Meta's interview is famous for its pace. In the coding rounds you often get two problems in 45 minutes — which means you cannot afford to flail. Meta isn't trying to trick you; it's measuring specific signals on a rubric, and once you know what those signals are, the whole loop becomes far more predictable. Here's the breakdown.
The Meta interview process
- Recruiter screen — motivation, logistics, timeline.
- Technical screen — one 45-minute round, usually two coding problems.
- The on-site ("full loop") — typically: two coding rounds, one system design round (called "Ninja" / product architecture for experienced engineers), and one or two behavioral rounds ("Jedi" / behavioral).
Meta coding questions
Meta leans on medium-difficulty problems you must solve quickly and cleanly:
- Arrays, strings, hash maps — two-sum variants, subarray problems, interval merging.
- Trees & graphs — BFS/DFS, binary tree paths, clone a graph.

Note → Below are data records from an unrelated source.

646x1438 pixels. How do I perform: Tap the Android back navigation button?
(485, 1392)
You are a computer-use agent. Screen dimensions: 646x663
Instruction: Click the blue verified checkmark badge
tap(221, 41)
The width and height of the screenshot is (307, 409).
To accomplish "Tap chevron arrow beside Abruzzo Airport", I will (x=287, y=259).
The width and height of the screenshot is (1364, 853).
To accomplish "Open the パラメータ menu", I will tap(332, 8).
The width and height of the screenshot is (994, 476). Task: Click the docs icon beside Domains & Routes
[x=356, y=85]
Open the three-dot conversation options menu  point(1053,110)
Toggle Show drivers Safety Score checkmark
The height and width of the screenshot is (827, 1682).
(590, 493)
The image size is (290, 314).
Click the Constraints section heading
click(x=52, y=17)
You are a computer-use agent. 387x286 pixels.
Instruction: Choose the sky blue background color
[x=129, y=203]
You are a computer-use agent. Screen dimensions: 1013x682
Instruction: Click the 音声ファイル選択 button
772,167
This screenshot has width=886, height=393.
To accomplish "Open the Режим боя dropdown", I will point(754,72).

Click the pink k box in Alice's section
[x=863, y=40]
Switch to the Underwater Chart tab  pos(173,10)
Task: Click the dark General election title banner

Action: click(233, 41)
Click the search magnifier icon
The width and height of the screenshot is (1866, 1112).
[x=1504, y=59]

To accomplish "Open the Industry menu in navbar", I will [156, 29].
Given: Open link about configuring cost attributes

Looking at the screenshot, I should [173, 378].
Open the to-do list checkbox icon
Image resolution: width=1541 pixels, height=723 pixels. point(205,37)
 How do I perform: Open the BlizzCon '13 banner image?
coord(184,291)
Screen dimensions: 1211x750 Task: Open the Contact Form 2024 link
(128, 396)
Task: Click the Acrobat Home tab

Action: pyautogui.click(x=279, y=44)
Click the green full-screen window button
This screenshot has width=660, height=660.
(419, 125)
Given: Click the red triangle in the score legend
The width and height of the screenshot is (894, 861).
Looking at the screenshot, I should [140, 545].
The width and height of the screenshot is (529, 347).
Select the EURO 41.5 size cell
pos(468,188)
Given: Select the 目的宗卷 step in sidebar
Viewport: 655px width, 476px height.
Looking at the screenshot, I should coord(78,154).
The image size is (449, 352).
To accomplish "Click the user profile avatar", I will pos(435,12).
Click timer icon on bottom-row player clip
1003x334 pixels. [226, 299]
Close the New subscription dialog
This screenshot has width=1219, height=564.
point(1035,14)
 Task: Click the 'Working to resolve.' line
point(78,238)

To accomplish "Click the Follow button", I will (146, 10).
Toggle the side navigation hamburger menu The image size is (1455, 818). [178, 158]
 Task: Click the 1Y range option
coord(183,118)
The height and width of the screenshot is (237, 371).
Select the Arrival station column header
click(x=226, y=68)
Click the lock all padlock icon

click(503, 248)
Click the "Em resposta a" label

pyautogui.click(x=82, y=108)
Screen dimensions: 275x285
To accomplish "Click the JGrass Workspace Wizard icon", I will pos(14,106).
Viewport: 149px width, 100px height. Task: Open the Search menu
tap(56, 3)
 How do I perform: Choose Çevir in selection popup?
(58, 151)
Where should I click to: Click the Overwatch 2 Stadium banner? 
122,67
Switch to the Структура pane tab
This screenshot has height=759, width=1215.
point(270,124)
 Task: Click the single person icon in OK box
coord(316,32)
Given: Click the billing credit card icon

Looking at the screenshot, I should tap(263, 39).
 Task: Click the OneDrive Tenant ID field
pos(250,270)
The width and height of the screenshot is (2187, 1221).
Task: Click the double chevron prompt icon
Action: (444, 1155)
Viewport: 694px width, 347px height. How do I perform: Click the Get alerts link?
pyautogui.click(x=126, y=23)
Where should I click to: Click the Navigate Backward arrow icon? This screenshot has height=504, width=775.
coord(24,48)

- Recursion & backtracking — subsets, permutations.
- Heaps — top-K elements, merge K sorted lists.
Because you're solving two in 45 minutes, the winning move is to clarify fast, state your approach, code without long silences, and test quickly. Meta explicitly scores communication and problem-solving as separate signals.
Meta system design
For E4 and above, the design round asks you to design a real Meta-scale product: a news feed, Instagram, a messaging system, a notification service, or a nearby-friends feature. They want functional and non-functional requirements, API design, data modeling, scaling and a clear discussion of trade-offs. See our system design guide.
Meta behavioral ("Jedi") round
Meta's behavioral round maps to values like "Move Fast", "Be Bold", and "Focus on Impact". Expect:
- Tell me about a project you're most proud of and your impact.
- Describe a conflict with a coworker and how you handled it.
- Tell me about a time you had to move fast with ambiguity.
- A time you received tough feedback.
Use STAR and quantify impact — Meta is obsessed with measurable impact.
How to prepare
You can't fake Meta's pace. The only way to get comfortable solving and talking at the same time, fast, is to rehearse it out loud under time pressure. Greenroom runs a real spoken interview that pushes you to narrate your approach and answer behavioral questions with follow-ups, then flags where you went silent or rambled. Pair it with our FAANG prep guide and coding communication tips.
Frequently asked questions
How many coding problems does Meta ask in one round?
Meta's coding rounds are famously fast — you typically get two problems to solve in a single 45-minute round. That pace means you should clarify the problem quickly, state your approach, code without long silences and test fast, rather than spending all your time perfecting one solution.
What rounds are in the Meta interview loop?
A full Meta loop usually includes a recruiter screen, a 45-minute technical screen with coding, and an on-site of about four to five rounds: two coding rounds, one system design (product architecture) round for experienced engineers, and one or two behavioral ('Jedi') rounds mapped to Meta's values.
What does Meta look for in the behavioral round?
Meta's behavioral round maps to values like Move Fast, Be Bold and Focus on Impact. Interviewers want STAR-format stories that show measurable impact, handling ambiguity, resolving conflict and acting on feedback. Quantifying your impact matters a lot, because impact is central to how Meta evaluates engineers.
How do I prepare for the Meta interview?
Practise medium-difficulty data-structure and algorithm problems until you can solve them fast and clean while narrating out loud, since Meta scores communication and problem-solving as separate signals. Rehearsing with a voice-based mock interview under time pressure, plus impact-driven behavioral stories, is the closest match to Meta's fast loop.